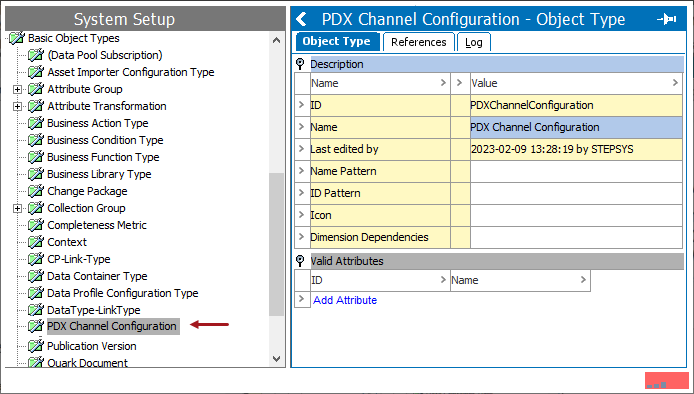694x394 pixels.
Task: Toggle the Valid Attributes section pin
Action: tap(300, 261)
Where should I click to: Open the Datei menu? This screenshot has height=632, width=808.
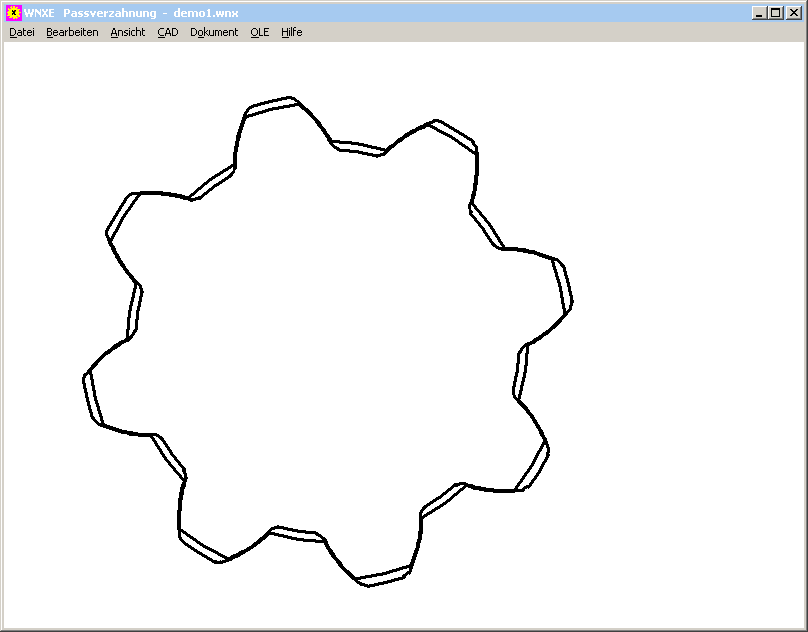click(22, 32)
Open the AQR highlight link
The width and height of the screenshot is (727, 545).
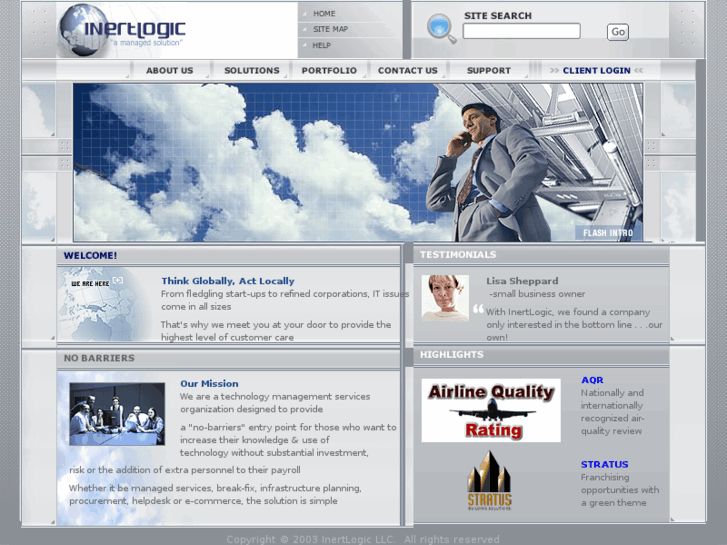592,380
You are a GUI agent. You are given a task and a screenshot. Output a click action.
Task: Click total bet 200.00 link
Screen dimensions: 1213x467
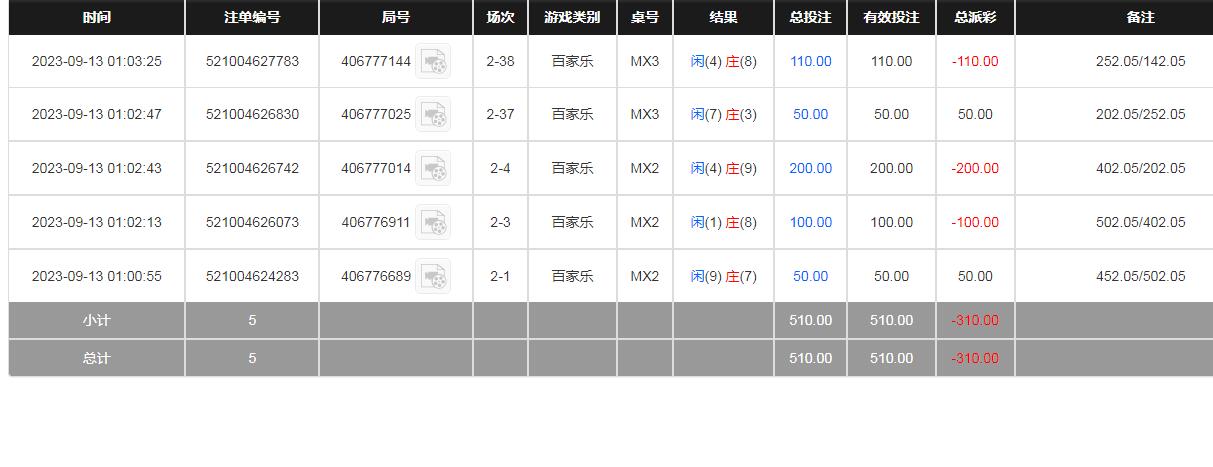[x=810, y=169]
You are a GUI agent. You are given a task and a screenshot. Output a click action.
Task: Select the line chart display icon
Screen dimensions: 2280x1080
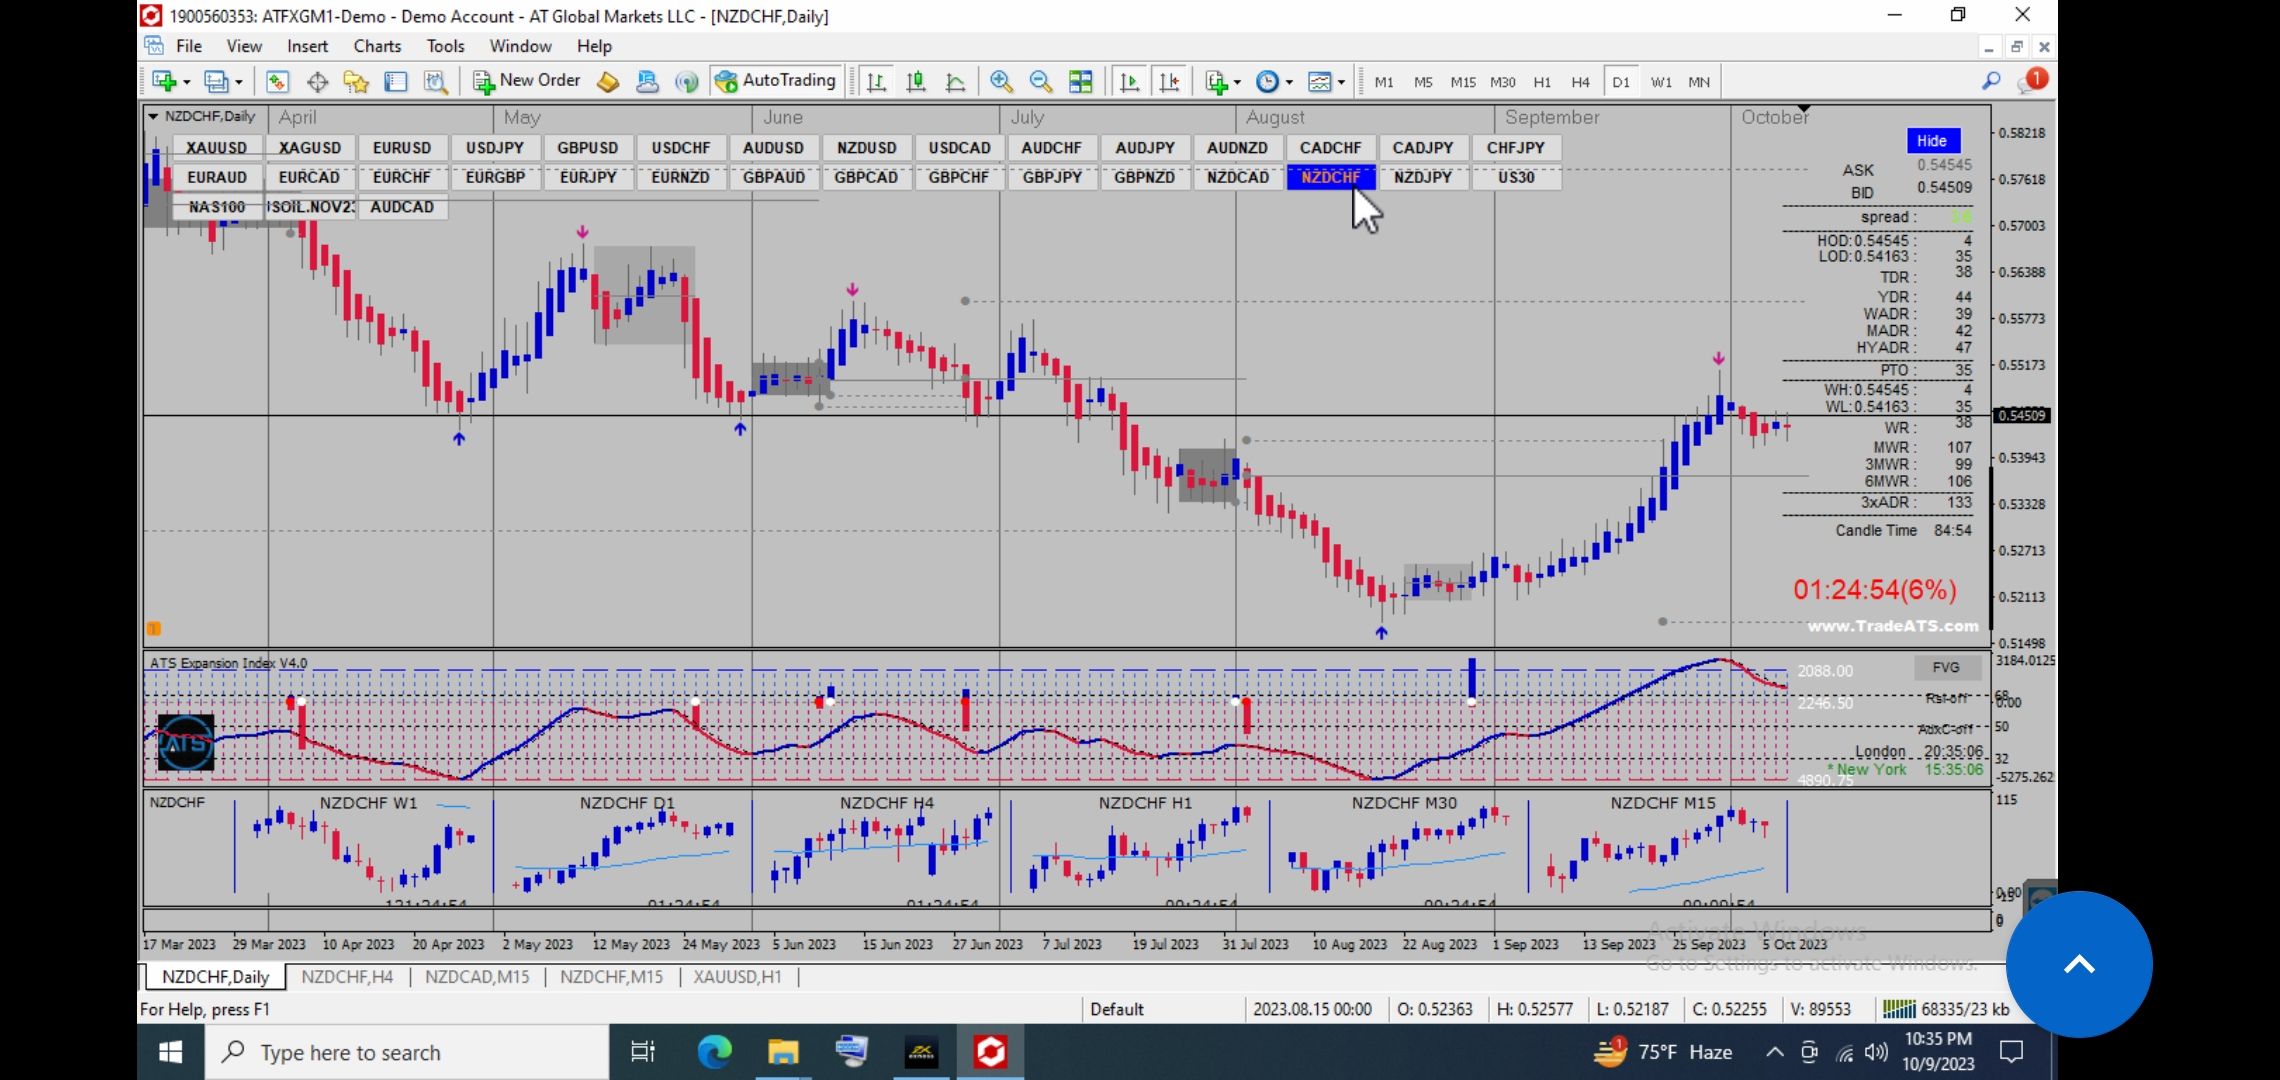coord(955,82)
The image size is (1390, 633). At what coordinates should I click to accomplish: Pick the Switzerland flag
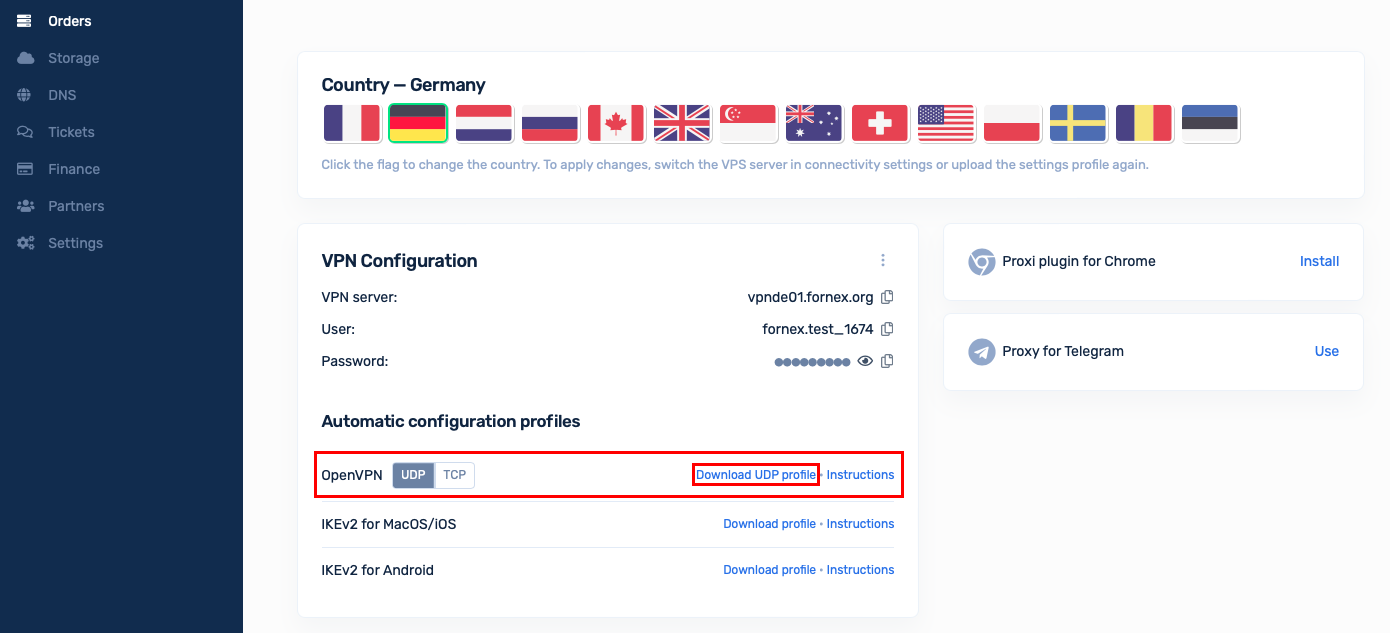pos(880,123)
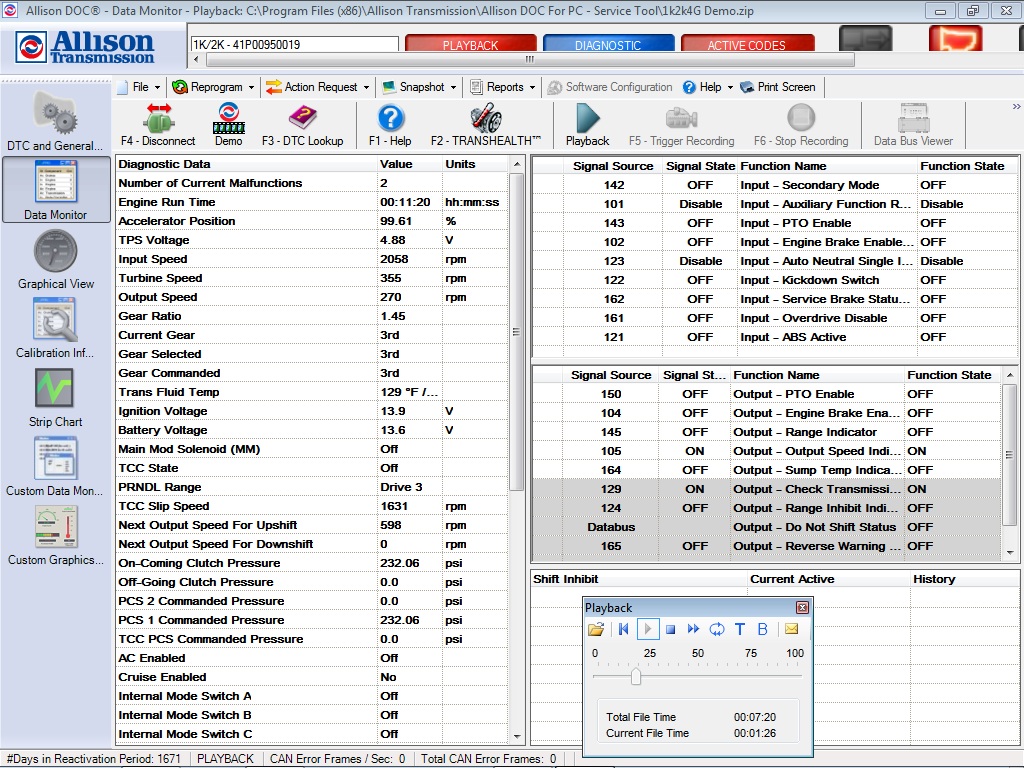
Task: Launch TRANSHEALTH diagnostics
Action: tap(487, 125)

++++++++++++++++++++

Copy out every line of the material that contains the word "link". Case counts.

Open the AQR highlight link
Task: Click total bet 200.00 link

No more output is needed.